Sitemaps

From UA Libraries Digital Services Planning and Documentation
Revision as of 14:19, 24 March 2015 by Jlderidder (talk | contribs)

Sitemaps are a way of telling web search engine crawlers where to find the content on your site that you want them to index. After all, crawlers have no idea how to create the URLs that your database or delivery system create on the fly to provide access to online materials. Thus, database content is like a black hole on the web, and without help, that content will not be reflected in web search engine results such as Google.


Sitemaps cannot contain more than 50,000 URLs and must be no larger than 50 MB uncompressed. If you have multiple sitemaps, then you need a sitemap index file that lists them all -- then this would be the file you submit to the search engine site for indexing, as opposed to the sitemap itself.

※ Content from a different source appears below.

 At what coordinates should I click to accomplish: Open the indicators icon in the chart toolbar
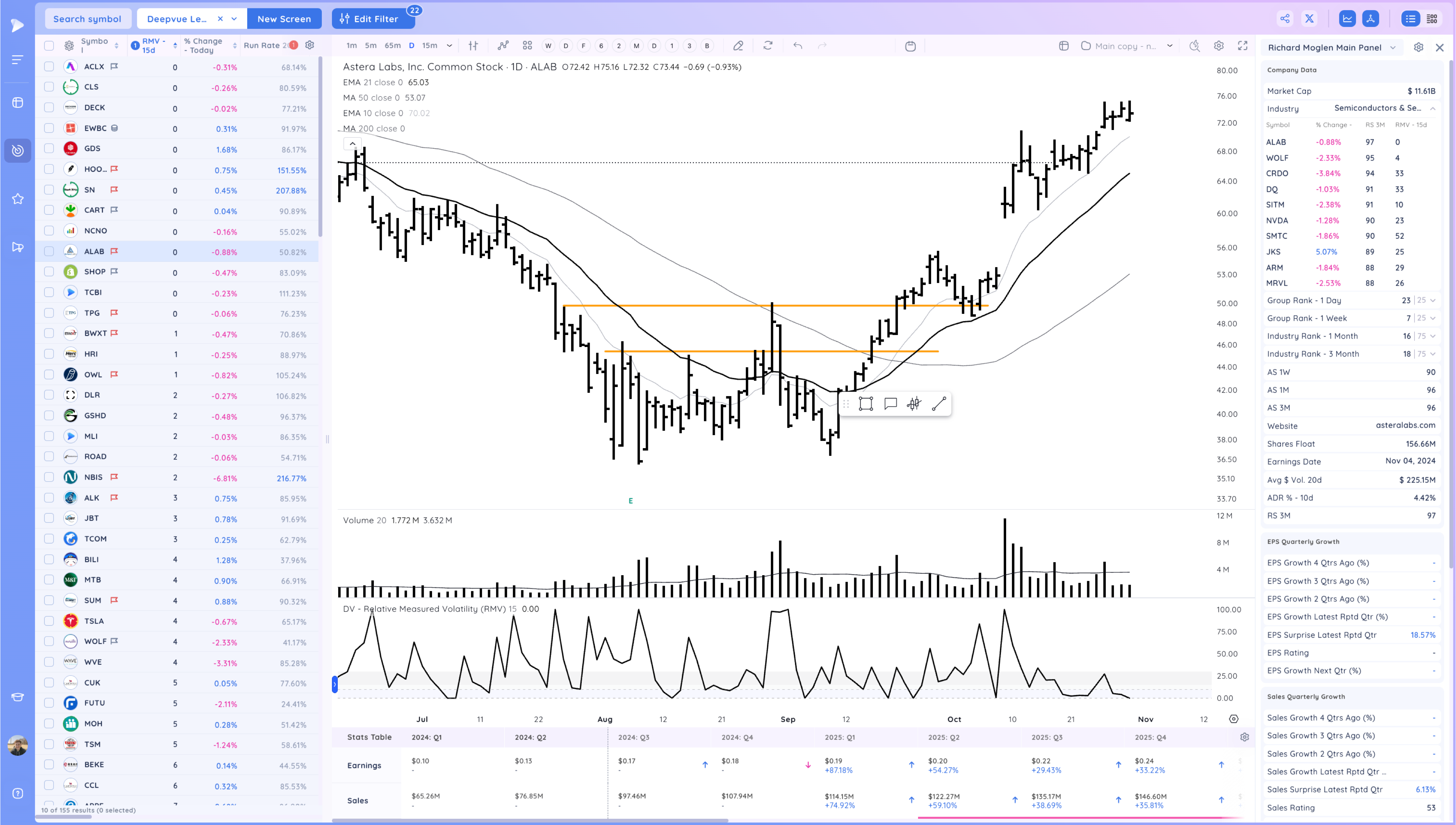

Our sitemaps are automatically regenerated once a month (by makeSiteMap in /srv/scripts/sitemaps/), using the file date for the <lastmod> value; all our entries are listed as changing "yearly", since the next option is "monthly" and they rarely are updated that frequently. The <priority> value is highest for finding aids, and lowest for mass-digitized content (as that has little metadata to index).


Our sitemaps are located in /srv/www/htdocs/acumen/sitemaps and /srv/www/htdocs/sitemaps/ with corresponding sitemapIndex files in the directory just above these locations (visible via the web at http://acumen.lib.ua.edu/sitemapIndex.xml and http://libcontent.lib.ua.edu/sitemapIndex.xml.


One is for Acumen, and the other for libcontent, but they contain the same links.

Here's what our current sitemap index file looks like:

<sitemapindex xmlns="http://www.sitemaps.org/schemas/sitemap/0.9">
<sitemap>
   <loc>http://acumen.lib.ua.edu/sitemaps/sitemap1.xml</loc>
   <lastmod>2015-03-01T07:10:16+00:00</lastmod>
 </sitemap>
 <sitemap>
   <loc>http://acumen.lib.ua.edu/sitemaps/sitemap2.xml</loc>
   <lastmod>2015-03-01T07:10:17+00:00</lastmod>
 </sitemap>
 <sitemap>
   <loc>http://acumen.lib.ua.edu/sitemaps/sitemap3.xml</loc>
   <lastmod>2015-03-01T07:10:17+00:00</lastmod>
 </sitemap>
 </sitemapindex>


And here is the first part of one of the sitemaps:

 <urlset xmlns="http://www.sitemaps.org/schemas/sitemap/0.9">
   <url>
     <loc>http://acumen.lib.ua.edu/u0003_0004090</loc>
     <lastmod>2015-02-24T16:22:54+00:00</lastmod>
     <changefreq>yearly</changefreq>
     <priority>1.0</priority>
   </url>
   <url>
     <loc>http://acumen.lib.ua.edu/u0003_0004091</loc>
     <lastmod>2015-02-27T22:59:57+00:00</lastmod>
     <changefreq>yearly</changefreq> 
     <priority>1.0</priority>
   </url>
   <url>
     <loc>http://acumen.lib.ua.edu/u0003_0004092</loc>
     <lastmod>2015-02-27T22:59:58+00:00</lastmod>
     <changefreq>yearly</changefreq>
     <priority>1.0</priority>
   </url>
   <url>
      <loc>http://acumen.lib.ua.edu/u0003_0004093</loc>
      <lastmod>2015-02-27T22:59:58+00:00</lastmod>
      <changefreq>yearly</changefreq>
      <priority>1.0</priority>
   </url>
   <url>
      <loc>http://acumen.lib.ua.edu/u0004_0000001_0000001</loc> 
      <lastmod>2014-08-05T16:43:00+00:00</lastmod>
      <changefreq>yearly</changefreq>
      <priority>0.8</priority>
   </url>

As you can see, the top 3 links are priority 1 and go to finding aids. The last one is for an item (not mass-digitized) and is priority .8 -- mass digitized content is priority .3.


To submit a new sitemap to Google, or to check our indexing progress, log in with web services credentials to Google Webmaster Tools.